Closed SpecLad closed 2 days ago
The change itself is reasonable, but my understanding is that there are GitHub-imposed resource limits that we potentially could run into and that's why the settings are low right now.
I'm not aware of any additional limits. You get the runner that you get, and it's up to you how to use it.
and that's why the settings are low right now.
I assumed that they are low because they were configured before GitHub started using 4-core runners (which is this year: https://github.blog/2024-01-17-github-hosted-runners-double-the-power-for-open-source/).
https://docs.mamedev.org/contributing/index.html says we've had contributors banned from GitHub for using "too much" CPU and GitHub would not define what "too much" is. I don't remember the specific details (@cuavas might) but apparently it's a thing.

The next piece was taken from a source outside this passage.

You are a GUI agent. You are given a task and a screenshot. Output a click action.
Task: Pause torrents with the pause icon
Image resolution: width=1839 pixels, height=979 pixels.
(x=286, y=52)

Proper way to do that would be make -j$(nproc)
.
I’d be somewhat concerned about that with limited memory. A -j5
build on a fairly minimal Linux system with 6GB RAM hits swap pretty hard at two points whether you use GCC or clang. The macOS runners only have 7GB RAM, so I wouldn’t want to sail too close to the wind.
https://docs.mamedev.org/contributing/index.html says we've had contributors banned from GitHub for using "too much" CPU and GitHub would not define what "too much" is. I don't remember the specific details (@cuavas might) but apparently it's a thing.
Correct, @0kmg was banned from GitHub actions.
The standard GitHub runners have 3 to 4 CPUs, depending on the OS: https://docs.github.com/en/actions/using-github-hosted-runners/about-github-hosted-runners/about-github-hosted-runners#standard-github-hosted-runners-for-public-repositories. Increase the number of Make jobs to utilize those CPUs better.